* WORK TO BE COMPLETED
Rewrite the material from the line with "Papers [186, 1244]" to the line with "center [471, 656].", changing "tremendous" to "enormous" and keeping everything else the same.

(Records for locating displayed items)
--- begin ---

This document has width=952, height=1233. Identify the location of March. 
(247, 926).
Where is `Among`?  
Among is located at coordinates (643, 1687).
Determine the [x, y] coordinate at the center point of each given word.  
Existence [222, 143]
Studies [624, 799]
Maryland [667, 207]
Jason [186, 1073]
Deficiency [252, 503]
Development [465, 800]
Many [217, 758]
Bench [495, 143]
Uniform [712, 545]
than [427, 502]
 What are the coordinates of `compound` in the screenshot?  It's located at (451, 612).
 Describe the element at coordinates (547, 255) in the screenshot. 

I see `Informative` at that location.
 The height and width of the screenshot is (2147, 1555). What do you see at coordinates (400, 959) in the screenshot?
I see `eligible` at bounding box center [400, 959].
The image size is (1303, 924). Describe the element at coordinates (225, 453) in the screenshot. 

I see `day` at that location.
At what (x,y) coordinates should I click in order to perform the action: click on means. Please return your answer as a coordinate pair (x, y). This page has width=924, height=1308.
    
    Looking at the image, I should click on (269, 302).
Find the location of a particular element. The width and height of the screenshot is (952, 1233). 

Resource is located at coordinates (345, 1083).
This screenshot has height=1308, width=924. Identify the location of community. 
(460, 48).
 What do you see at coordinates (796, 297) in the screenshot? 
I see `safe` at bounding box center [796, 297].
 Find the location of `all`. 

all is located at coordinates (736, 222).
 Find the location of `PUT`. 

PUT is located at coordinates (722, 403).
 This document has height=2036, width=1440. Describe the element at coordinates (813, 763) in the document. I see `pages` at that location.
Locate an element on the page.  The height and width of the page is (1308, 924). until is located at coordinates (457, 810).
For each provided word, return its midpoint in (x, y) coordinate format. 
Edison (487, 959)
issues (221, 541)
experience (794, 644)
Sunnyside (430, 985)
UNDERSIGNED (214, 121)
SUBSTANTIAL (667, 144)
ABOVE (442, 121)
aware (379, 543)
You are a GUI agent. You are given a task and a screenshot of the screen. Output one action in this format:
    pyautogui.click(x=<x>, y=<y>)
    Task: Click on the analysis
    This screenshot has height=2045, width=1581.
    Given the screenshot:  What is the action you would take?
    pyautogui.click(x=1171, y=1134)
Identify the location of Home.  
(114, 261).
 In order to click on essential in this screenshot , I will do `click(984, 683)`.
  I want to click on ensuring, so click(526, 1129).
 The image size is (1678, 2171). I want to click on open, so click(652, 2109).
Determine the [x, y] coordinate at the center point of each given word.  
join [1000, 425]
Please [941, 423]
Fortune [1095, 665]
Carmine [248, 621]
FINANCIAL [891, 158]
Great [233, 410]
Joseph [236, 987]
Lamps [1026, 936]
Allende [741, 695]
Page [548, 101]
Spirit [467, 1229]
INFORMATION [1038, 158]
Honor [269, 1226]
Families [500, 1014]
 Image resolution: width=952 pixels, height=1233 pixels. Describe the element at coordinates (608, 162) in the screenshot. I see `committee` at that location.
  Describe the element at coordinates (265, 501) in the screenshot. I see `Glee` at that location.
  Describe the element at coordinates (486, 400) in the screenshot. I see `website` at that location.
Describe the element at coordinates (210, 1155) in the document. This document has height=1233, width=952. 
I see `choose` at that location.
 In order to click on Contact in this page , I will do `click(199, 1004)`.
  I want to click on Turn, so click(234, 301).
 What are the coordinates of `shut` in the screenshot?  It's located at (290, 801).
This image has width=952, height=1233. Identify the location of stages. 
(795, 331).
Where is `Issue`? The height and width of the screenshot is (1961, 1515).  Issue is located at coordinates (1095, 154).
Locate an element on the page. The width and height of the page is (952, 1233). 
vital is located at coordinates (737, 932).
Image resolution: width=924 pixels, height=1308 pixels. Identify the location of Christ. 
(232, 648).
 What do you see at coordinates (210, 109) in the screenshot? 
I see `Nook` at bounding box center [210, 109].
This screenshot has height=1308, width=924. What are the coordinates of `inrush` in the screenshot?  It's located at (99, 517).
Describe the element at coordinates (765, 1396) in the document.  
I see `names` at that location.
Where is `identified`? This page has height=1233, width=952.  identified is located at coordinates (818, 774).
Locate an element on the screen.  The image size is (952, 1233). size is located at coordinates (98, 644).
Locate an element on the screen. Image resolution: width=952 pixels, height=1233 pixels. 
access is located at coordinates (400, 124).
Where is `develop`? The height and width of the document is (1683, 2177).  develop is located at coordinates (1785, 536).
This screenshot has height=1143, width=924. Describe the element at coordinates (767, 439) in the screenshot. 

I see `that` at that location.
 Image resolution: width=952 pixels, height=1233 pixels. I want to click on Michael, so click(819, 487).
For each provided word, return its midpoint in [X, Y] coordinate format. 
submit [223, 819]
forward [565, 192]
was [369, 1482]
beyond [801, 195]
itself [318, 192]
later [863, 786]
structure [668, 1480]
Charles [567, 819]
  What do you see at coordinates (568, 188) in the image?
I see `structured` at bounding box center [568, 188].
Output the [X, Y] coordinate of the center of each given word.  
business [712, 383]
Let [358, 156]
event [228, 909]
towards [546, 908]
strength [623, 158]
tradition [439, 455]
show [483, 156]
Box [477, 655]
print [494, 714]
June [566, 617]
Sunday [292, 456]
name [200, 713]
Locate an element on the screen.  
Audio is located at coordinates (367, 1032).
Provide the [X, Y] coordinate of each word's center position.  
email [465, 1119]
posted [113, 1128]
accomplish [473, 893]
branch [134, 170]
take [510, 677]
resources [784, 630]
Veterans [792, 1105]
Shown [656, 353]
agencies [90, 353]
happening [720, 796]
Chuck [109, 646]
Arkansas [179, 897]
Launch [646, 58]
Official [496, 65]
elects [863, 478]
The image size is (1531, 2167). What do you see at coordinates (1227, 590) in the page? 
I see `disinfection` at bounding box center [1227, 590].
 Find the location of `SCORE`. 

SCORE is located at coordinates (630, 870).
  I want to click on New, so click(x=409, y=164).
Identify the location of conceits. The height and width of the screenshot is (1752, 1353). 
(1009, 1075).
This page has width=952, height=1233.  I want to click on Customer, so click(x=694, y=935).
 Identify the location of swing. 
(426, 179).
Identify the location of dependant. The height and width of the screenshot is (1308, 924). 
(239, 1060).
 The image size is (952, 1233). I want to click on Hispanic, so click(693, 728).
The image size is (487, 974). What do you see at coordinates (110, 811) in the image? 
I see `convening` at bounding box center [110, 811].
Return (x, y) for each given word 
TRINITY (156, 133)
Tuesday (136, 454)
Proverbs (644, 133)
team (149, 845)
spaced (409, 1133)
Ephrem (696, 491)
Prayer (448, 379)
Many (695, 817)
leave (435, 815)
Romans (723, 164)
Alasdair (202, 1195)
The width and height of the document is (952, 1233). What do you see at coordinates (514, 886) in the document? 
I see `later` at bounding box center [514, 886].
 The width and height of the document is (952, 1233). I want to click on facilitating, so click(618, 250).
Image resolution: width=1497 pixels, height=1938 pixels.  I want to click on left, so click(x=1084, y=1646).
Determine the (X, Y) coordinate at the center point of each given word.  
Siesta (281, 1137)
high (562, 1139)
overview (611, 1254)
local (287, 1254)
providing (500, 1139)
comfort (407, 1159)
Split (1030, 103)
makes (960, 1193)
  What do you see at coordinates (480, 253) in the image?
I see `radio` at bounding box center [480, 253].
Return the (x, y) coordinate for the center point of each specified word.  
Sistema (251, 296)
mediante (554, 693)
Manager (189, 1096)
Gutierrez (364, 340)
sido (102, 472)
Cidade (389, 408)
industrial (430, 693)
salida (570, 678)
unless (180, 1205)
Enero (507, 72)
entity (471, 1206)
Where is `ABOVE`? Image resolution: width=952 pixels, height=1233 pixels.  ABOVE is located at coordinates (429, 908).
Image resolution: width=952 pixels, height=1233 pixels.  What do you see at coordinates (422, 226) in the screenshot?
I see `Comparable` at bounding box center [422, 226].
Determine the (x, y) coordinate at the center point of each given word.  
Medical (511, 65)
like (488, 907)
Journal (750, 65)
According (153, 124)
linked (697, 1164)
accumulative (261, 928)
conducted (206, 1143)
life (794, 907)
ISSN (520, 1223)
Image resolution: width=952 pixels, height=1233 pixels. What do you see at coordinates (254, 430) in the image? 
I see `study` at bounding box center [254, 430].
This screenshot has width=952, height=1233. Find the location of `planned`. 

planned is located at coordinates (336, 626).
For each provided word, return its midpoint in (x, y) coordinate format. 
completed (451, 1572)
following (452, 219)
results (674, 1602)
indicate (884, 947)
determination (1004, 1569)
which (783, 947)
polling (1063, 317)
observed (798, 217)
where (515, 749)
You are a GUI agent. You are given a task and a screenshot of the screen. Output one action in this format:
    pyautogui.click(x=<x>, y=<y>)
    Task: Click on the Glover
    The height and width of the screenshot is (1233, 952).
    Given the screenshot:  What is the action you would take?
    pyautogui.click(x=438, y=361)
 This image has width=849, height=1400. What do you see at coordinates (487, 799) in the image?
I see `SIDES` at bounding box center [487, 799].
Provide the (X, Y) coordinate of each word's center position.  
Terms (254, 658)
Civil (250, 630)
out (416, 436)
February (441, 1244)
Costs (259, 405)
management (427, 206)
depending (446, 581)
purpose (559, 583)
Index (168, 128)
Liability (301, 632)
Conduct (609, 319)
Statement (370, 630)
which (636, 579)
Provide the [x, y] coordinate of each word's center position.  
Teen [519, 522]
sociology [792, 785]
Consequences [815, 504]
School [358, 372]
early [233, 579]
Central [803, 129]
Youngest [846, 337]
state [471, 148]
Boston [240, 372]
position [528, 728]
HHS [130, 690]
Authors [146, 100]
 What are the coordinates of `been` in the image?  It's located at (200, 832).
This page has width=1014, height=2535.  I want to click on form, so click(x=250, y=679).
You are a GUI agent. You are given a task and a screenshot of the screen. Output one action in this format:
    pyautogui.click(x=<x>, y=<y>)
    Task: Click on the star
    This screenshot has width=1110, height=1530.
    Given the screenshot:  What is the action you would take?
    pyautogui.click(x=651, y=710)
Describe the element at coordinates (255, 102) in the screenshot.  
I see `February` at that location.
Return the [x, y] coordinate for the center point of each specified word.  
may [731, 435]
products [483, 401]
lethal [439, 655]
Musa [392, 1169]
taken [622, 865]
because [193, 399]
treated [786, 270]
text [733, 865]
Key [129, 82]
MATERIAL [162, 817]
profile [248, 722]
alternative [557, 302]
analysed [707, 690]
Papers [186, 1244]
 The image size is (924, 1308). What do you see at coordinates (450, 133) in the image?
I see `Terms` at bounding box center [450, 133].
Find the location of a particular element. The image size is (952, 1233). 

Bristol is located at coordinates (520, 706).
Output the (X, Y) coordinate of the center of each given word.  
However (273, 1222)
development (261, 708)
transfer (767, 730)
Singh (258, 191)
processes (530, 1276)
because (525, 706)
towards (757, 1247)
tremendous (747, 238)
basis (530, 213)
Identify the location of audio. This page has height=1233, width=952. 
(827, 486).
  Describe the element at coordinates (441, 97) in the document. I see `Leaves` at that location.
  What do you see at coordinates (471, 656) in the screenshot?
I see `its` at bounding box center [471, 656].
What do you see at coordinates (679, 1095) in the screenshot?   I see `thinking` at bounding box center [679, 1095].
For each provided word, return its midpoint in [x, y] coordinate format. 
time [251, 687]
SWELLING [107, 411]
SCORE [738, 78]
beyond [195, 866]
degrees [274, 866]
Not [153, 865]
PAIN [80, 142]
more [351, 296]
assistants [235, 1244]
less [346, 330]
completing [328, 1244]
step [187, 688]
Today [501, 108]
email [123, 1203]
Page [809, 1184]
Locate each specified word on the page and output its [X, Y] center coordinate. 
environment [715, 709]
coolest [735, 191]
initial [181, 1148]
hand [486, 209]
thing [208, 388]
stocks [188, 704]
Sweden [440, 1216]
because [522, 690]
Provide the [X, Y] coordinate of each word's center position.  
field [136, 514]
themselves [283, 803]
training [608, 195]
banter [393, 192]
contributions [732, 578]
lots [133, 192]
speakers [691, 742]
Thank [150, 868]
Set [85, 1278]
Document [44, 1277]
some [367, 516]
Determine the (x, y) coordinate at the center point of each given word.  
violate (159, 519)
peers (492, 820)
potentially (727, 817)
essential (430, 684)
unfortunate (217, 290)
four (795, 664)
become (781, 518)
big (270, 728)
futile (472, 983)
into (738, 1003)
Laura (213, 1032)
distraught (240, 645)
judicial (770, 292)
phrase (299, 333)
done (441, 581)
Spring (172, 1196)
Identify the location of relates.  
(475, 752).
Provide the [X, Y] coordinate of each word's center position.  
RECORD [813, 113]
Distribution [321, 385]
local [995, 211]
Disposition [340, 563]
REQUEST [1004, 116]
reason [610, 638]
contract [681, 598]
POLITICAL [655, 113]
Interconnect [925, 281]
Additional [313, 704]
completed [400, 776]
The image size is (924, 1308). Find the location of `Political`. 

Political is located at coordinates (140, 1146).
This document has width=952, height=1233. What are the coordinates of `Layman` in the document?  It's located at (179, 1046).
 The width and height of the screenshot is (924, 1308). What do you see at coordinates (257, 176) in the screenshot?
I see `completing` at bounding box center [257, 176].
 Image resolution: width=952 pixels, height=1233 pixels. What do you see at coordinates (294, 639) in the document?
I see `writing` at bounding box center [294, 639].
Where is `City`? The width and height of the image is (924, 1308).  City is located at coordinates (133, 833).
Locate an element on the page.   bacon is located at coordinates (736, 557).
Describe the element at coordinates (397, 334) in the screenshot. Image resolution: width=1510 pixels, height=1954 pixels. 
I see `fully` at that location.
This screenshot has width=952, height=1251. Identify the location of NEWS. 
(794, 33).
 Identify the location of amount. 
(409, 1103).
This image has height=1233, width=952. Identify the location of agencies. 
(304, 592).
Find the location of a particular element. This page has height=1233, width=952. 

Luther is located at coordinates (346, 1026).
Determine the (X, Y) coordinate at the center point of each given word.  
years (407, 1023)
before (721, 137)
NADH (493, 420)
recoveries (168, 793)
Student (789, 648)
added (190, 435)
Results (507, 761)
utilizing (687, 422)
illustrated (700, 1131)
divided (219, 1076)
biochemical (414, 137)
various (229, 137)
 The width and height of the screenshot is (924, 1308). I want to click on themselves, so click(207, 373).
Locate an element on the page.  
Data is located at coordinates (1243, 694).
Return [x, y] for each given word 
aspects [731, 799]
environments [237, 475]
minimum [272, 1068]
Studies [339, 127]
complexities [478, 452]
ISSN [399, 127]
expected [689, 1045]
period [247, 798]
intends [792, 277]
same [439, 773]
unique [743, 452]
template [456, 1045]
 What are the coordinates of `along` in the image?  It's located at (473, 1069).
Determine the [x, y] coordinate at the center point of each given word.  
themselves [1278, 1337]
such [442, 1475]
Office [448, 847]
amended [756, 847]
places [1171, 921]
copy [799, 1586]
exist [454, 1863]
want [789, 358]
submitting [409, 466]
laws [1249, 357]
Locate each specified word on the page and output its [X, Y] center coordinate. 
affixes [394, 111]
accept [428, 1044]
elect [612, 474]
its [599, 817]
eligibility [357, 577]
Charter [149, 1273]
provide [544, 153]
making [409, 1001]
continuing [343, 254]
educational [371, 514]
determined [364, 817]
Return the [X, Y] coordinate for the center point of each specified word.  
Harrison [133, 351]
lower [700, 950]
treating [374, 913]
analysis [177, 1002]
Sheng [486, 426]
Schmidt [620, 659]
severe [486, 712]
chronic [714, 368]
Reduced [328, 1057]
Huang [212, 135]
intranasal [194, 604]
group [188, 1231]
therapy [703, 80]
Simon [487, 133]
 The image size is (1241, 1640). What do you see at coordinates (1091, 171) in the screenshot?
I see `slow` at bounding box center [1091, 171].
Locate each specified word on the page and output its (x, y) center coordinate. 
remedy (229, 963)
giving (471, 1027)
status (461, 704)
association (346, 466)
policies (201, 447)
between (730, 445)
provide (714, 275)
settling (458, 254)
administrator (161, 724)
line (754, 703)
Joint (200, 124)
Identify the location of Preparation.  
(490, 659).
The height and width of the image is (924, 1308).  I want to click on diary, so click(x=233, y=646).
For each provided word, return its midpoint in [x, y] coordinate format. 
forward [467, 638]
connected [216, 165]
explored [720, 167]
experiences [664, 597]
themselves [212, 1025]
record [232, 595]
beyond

--- end ---

* EXERCISE OUTPUT
Papers [186, 1244]
 The image size is (924, 1308). What do you see at coordinates (450, 133) in the image?
I see `Terms` at bounding box center [450, 133].
Find the location of a particular element. The image size is (952, 1233). 

Bristol is located at coordinates (520, 706).
Output the (X, Y) coordinate of the center of each given word.  
However (273, 1222)
development (261, 708)
transfer (767, 730)
Singh (258, 191)
processes (530, 1276)
because (525, 706)
towards (757, 1247)
enormous (747, 238)
basis (530, 213)
Identify the location of audio. This page has height=1233, width=952. 
(827, 486).
  Describe the element at coordinates (441, 97) in the document. I see `Leaves` at that location.
  What do you see at coordinates (471, 656) in the screenshot?
I see `its` at bounding box center [471, 656].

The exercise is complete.